Shareholder Rights Plan
Shareholders have approved and ratified the adoption of a new Shareholder Rights Plan (the "Plan") as part of its procedures for dealing with any parties who may seek to acquire control of the Company through a take-over bid or other transaction.
The Company is not aware of any pending or threatened take-over bids for the Company, and it is not the intention of the Plan to prevent take-over bids. The Plan is intended to ensure that all shareholders are treated equally and fairly in any such transaction. The Plan has been adopted in order to provide the
Company's Board of Directors with sufficient time to assess and evaluate any take-over bid or other control transaction and to explore and develop alternatives for maximizing shareholder value.
The Plan is similar to other shareholder rights plans adopted by Canadian corporations. To implement the Plan, the Board of Directors of the Company authorized the issue of one Right in respect of each common share of the Company outstanding to holders of record at 5:01 PM, Pacific time, on June 29, 2012. Until the occurrence of certain specific events, the Rights will trade with the common shares of the Company and be represented by the share certificates for such common shares.
The Rights become exercisable only when a person, including any party related to it or acting jointly with it, acquires or announces its intention to acquire 20% or more of the outstanding common shares of the Company without complying with the "Permitted Bid" provisions of the Plan. Under the Plan, a Permitted Bid is a bid made to all shareholders on identical terms and conditions that is open for at least 60 days. If at the end of 60 days more than 50% of the outstanding shares, other than those owned by the offeror and certain persons related to the offeror or acting jointly with it, have been tendered, the offeror may take up and pay for the shares but must extend the bid for a further 10 business days to allow all other shareholders to tender.
Should a non-permitted acquisition occur, each Right would entitle each holder of common shares (other than the offeror and certain parties related to the offeror or acting jointly with it) to purchase additional common shares of the Company at a 50% discount to the market price at the time.
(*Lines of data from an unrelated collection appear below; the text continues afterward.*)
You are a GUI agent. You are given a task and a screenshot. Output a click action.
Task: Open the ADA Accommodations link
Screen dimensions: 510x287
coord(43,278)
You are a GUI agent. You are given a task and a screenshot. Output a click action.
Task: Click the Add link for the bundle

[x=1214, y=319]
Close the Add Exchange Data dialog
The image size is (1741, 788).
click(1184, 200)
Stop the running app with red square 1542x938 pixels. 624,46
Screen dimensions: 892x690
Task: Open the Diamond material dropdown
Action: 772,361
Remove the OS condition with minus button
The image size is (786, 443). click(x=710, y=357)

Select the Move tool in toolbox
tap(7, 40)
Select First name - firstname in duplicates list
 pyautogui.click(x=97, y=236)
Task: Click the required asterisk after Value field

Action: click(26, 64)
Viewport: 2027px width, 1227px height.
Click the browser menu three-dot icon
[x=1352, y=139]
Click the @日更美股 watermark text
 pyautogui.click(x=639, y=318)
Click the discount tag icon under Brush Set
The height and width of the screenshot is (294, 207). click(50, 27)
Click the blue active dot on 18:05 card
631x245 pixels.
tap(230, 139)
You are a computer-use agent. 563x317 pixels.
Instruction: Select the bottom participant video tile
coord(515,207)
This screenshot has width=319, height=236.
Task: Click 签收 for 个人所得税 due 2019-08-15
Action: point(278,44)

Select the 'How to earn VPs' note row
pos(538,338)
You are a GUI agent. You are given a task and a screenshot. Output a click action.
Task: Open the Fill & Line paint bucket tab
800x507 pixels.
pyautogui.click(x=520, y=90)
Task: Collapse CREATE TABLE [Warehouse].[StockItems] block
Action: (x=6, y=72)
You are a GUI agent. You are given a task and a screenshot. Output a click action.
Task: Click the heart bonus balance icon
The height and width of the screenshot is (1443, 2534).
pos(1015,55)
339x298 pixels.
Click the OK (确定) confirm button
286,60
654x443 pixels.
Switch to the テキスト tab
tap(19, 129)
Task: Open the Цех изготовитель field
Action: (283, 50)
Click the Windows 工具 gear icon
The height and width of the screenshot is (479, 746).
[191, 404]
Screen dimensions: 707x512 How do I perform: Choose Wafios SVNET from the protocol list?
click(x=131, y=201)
The Plan becomes effective at 5:01 PM Pacific time on June 29, 2012, immediately after the expiration of the current rights plan. The Plan will continue until the annual meeting of shareholders in 2016.
About Great Panther
Great Panther Silver Limited is a profitable, primary silver mining and exploration company listed on the Toronto Stock Exchange trading under the symbol GPR, and on the NYSE MKT trading under the symbol GPL. The Company's current activities are focused on the mining of precious metals from two wholly-owned operating mines in Mexico. In addition, the Company is also pursuing acquisition opportunities throughout Latin America to add additional mines to its portfolio of properties. Great Panther's mission is to become a leading primary silver producer by acquiring, developing and profitably mining precious metals.